Mit einer Länge von etwa 300 Metern und einem Volumen von mehr als 114.000 Tonnen ist das italienische Kreuzfahrtschiff eines der größten Schiffe, das jemals in einem Stück geborgen worden ist. Als größtes jemals gebautes italienisches Passagierschiff ist es so hoch wie ein elfstöckiges Haus und zweieinhalb Mal so schwer wie die "Titanic" - jenes Schiff, das 1912 bei seiner Jungfernfahrt einen Eisberg rammte und im Nordatlantik versank. Im toskanischen Insel-Archipel gelegen, sollten für Giglio und Umgebung auch Umweltfolgen vermieden werden, wie sie ein Auseinanderbrechen auslösen könnten. Schlimmstenfalls könnte das Wrack ganz versinken.

Was wurde für die Bergungsaktion vorbereitet und eingesetzt?

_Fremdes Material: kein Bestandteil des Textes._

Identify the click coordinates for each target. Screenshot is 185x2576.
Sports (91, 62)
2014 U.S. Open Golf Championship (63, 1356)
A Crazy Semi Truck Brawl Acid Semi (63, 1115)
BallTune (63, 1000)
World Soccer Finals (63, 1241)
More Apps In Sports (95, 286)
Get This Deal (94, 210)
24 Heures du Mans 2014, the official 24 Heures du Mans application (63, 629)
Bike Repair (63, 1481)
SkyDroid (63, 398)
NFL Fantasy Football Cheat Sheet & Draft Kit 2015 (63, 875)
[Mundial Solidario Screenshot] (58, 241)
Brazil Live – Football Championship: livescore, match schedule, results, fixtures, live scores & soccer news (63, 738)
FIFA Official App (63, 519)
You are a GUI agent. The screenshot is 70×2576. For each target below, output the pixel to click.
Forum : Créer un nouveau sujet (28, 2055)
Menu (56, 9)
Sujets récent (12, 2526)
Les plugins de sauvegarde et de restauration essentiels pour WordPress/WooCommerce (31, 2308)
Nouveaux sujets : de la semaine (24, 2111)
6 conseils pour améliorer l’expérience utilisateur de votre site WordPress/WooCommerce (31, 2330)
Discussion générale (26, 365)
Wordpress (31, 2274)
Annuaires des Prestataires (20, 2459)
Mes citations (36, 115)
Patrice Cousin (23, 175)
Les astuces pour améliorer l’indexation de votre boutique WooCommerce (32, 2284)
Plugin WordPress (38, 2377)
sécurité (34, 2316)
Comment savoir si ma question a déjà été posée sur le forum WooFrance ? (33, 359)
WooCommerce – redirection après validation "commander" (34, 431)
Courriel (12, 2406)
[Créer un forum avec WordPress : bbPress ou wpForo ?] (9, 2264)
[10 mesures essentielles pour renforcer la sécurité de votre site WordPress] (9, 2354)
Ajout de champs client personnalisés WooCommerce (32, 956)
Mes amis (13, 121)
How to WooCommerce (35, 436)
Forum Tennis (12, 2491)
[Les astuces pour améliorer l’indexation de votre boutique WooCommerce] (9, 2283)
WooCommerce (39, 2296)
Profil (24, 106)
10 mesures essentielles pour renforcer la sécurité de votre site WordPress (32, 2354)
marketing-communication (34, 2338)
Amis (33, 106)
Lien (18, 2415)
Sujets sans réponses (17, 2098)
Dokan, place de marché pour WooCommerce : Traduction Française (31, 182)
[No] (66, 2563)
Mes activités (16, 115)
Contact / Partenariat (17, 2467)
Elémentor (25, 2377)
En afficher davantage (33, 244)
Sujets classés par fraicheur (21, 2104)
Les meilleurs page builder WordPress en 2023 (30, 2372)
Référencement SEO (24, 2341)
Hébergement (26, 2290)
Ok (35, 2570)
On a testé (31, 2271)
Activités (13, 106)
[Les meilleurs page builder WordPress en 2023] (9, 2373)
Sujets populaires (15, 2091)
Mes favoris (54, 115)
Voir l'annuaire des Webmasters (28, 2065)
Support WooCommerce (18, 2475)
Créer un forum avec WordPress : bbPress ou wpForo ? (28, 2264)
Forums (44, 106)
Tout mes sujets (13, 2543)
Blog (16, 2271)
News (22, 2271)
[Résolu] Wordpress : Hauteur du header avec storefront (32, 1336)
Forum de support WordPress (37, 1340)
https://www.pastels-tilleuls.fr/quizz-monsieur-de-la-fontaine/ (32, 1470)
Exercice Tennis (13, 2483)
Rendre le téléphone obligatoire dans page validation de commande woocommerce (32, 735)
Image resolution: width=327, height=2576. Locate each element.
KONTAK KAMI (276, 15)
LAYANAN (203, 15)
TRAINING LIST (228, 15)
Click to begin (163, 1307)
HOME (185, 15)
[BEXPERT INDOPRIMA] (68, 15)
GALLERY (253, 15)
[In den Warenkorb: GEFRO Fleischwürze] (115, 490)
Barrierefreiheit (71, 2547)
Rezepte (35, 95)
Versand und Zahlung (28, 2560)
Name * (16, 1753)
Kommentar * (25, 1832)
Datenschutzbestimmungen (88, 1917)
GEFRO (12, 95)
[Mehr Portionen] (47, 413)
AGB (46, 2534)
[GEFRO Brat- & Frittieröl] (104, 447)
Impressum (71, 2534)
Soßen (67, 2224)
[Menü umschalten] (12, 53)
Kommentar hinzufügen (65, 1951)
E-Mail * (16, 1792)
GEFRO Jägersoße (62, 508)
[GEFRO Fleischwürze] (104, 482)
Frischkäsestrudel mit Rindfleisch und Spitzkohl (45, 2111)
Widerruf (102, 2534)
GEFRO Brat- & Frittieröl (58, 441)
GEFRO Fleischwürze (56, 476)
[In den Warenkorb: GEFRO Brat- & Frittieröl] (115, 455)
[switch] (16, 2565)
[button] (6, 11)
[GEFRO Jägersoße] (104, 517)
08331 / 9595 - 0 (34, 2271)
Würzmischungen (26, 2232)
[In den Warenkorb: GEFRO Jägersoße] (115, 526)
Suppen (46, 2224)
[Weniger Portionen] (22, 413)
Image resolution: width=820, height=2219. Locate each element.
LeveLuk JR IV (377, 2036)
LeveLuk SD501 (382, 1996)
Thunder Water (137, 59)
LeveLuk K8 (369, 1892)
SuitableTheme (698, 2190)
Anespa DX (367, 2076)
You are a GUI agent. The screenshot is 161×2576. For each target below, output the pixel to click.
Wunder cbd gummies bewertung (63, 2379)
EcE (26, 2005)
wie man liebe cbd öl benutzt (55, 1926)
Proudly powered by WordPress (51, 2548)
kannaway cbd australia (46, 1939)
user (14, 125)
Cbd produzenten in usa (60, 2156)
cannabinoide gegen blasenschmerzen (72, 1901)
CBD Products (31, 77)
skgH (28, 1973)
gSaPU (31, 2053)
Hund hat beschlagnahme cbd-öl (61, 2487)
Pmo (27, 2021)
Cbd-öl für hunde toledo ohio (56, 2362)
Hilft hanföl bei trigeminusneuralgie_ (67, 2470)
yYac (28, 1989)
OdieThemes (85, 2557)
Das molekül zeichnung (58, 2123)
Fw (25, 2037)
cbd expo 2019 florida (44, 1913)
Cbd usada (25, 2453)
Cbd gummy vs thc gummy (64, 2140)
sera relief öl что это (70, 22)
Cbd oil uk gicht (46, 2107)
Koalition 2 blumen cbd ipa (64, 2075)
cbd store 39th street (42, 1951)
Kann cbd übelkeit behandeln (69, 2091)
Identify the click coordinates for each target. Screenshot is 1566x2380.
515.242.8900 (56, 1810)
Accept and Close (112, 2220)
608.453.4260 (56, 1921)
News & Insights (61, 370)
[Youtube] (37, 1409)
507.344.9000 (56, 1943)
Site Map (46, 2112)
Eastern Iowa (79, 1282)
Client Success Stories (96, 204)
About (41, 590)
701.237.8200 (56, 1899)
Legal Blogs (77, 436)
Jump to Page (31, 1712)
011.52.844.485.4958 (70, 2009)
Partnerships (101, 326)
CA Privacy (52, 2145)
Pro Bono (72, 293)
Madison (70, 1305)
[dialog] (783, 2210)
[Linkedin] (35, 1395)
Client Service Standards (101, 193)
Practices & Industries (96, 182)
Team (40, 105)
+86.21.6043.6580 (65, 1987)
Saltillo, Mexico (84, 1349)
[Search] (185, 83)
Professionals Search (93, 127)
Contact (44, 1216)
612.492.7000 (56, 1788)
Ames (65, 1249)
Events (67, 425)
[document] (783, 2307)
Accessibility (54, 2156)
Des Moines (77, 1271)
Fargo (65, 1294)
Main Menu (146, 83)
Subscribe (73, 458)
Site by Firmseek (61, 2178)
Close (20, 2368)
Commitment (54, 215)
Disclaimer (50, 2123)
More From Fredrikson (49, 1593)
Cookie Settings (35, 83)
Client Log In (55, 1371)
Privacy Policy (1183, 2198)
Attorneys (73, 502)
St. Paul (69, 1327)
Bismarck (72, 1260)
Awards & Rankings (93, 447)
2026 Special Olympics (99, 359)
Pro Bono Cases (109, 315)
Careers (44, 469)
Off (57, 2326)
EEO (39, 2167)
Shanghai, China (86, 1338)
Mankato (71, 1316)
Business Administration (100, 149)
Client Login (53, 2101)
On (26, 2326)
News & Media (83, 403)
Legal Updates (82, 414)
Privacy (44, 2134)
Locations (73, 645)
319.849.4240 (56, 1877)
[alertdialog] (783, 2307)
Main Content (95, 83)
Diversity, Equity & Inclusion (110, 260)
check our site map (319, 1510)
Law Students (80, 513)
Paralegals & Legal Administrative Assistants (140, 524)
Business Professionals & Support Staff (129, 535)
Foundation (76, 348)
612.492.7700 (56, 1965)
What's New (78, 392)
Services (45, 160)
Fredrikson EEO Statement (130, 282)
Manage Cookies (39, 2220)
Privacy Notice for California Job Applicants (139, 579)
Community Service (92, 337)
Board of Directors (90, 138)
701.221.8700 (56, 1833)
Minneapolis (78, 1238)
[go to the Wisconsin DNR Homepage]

19 Stunden dauerte es, das Schiff wieder aufrecht zu stellen.
19 Stunden dauerte es, das Schiff wieder aufrecht zu stellen.(Foto: dpa)

Mehr als 30.000 Tonnen Stahl wurden für die Konstruktion aller benötigten Teile vor der Bergungsaktion herbeigeschafft. Um die Lücken zwischen den Felsen unter dem Rumpf zu schließen und somit das Wrack nach der Aufrichtung zu stabilisieren, liegen 1180 Sand- und Zementsäcke auf dem damit "eingeebneten" Meeresboden. Die wiegen allein mehr als 16.000 Tonnen. Das Riesenwrack steht dann auf sechs Plattformen, die mit 21 Pfeilern im Boden dort verankert sind.

Wo soll denn die "Costa Concordia" zerlegt werden?

Weil es Investitionen bringt und Arbeitsplätze schafft, haben sich einige Häfen darum gerissen, den Kreuzfahrtriesen zerlegen zu dürfen. "Entschieden wurde, dass der Hafen von Piombino das Ziel sein wird", hatte Italiens Zivilschutzchef Franco Gabrielli erklärt. Ob es die unweit von Giglio gelegene toskanische Stadt auch wirklich sein wird, ist noch offen: "Die "Costa Concordia" wird aber nur nach Piombino gebracht, wenn der Hafen auch in der Lage ist, die Arbeit zu tun", hatte Gabrielli anzugefügt. Sonst müsse eben neu überlegt werden.

Und wer zahlt das alles?

Rund 500 Menschen aus 26 Ländern sind im Einsatz, um das Wrack zu bergen, darunter auch 120 Taucher. Von einem Frachtkahn aus steuern zwölf Ingenieure, darunter der südafrikanische Einsatzleiter Nick Sloane, die Aufrichtung. Insgesamt 30 Schiffe waren zur Vorbereitung der Bergung im Einsatz - das längste war mit gut 160 Metern die "Lone". Die Kosten für das gewaltige und hochriskante Rettungsmanöver liegen bislang bei 600 Millionen Euro. "Die Beseitigung der Concordia und alle noch folgenden Operationen werden den Steuerzahler nichts kosten", hatte Gabrielli versichert, "die Kosten werden ganz von privater Seite getragen." Also von der Genueser Reederei Costa Crociere und deren Versicherungen. Allerdings hat der angepeilte Abwrackhafen Piombino Medienberichten zufolge 73 Millionen Euro für Umbauarbeiten vom Staat erhalten, um das Wrack zerlegen zu können.

Und wie geht es juristisch weiter?

Wird die "Costa Concordia" abgeschleppt, verschwindet ein Schandfleck, der weltweit durchaus auch als ein Symbol für einen Schiffbruch des Krisenlandes Italien angesehen wurde. Auch das bizarre Verhalten des Kapitäns Francesco Schettino gehört dazu - er soll das Schiff während der Evakuierung verlassen haben. Am nächsten Montag geht im toskanischen Grosseto der Prozess gegen ihn weiter. Sein Unglücksschiff ist womöglich eher 2014 abgeschleppt als ein Urteil gegen Schettino gesprochen.